Document:

>>

Article d’Abdelaziz Menouer alias El Djazaïri paru dans Le Paria, n° 31, novembre-décembre 1924, p. 2

La grande presse prostituée a mené une campagne d’injures contre les ouvriers algériens qui travaillent en France.
C’était un prologue pour justifier les terribles mesures qu’on allait appliquer contre eux. Ces « sidis », au contact de leurs frères européens, et plus exploités que ces derniers, commencent à revendiquer leurs droits, se réveillent à la lutte de classe et se groupent dans les organisations révolutionnaires.
Alors, l’abject gouvernement du radical Herriot, « pour protéger les indigènes de l’immoralité » (sic), applique des mesures d’exceptions afin de livrer à la merci des gros industriels les ouvriers nord-africains. Car il en faut de cette main-d’œuvre avilie pour renflouer l’économie nationale que la guerre impérialiste a fait sombrer.

<<

Énoncé a:
Dans les enregistrements, renommez « quantity » en « amount » : commencez à la ligne qui contient « Image resolution: width=800 » et allez jusqu'à la fin des enregistrements, sans rien modifier d'autre ni reproduire les images.
Les enregistrements ci-après sont sans rapport avec le document.

Données brutes:

>>

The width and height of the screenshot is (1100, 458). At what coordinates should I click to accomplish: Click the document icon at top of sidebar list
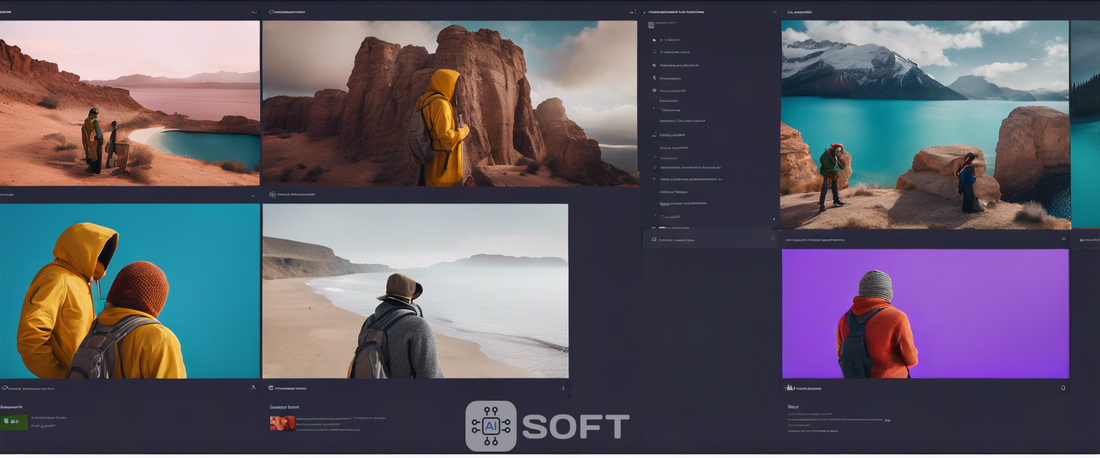coord(651,25)
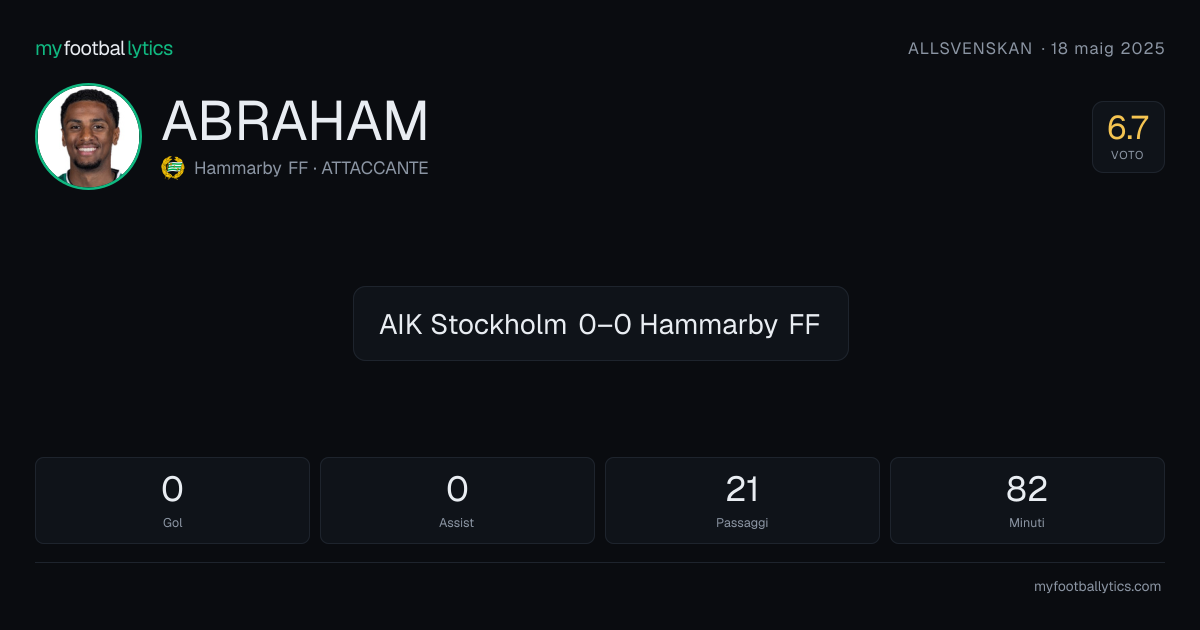Screen dimensions: 1200x630
Task: Click AIK Stockholm in the score box
Action: [x=473, y=324]
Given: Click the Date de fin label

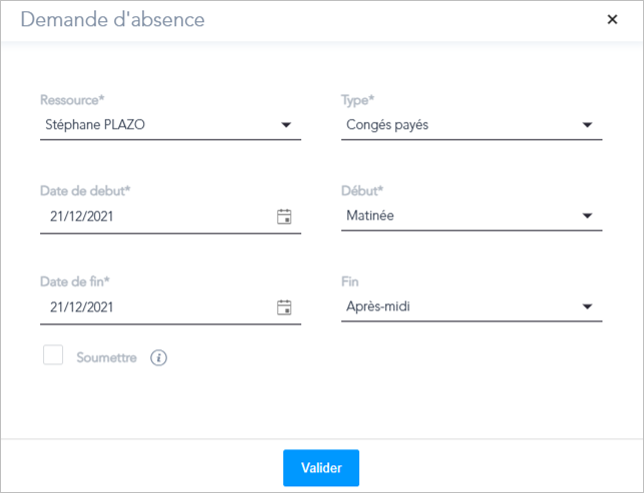Looking at the screenshot, I should click(75, 281).
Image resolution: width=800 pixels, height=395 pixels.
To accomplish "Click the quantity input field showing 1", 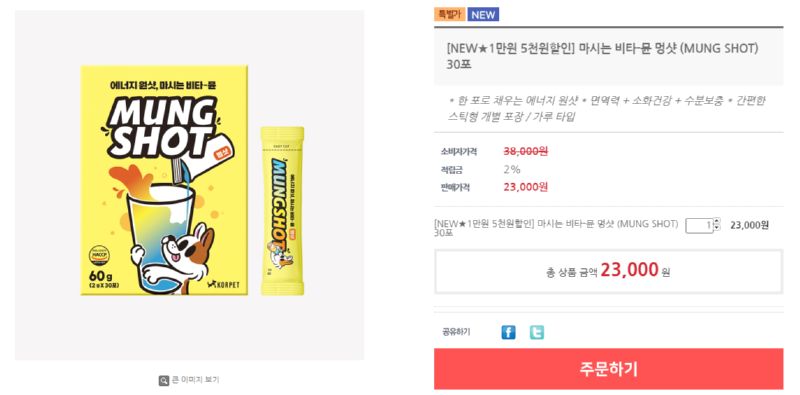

<<

Énoncé b:
Répondez aux questions suivantes sur le document.
(i) Dans quel numéro du Paria l'article a-t-il paru ?
(ii) De quel homme politique le gouvernement qui applique les mesures d'exception est-il celui ?
(iii) Qu'est-ce qui a fait sombrer l'économie nationale ?

Corrigé a:
Image resolution: width=800 pixels, height=395 pixels.
To accomplish "Click the amount input field showing 1", 

Corrigé b:
(i) Le n° 31, de novembre-décembre 1924.
(ii) Du radical Herriot.
(iii) La guerre impérialiste.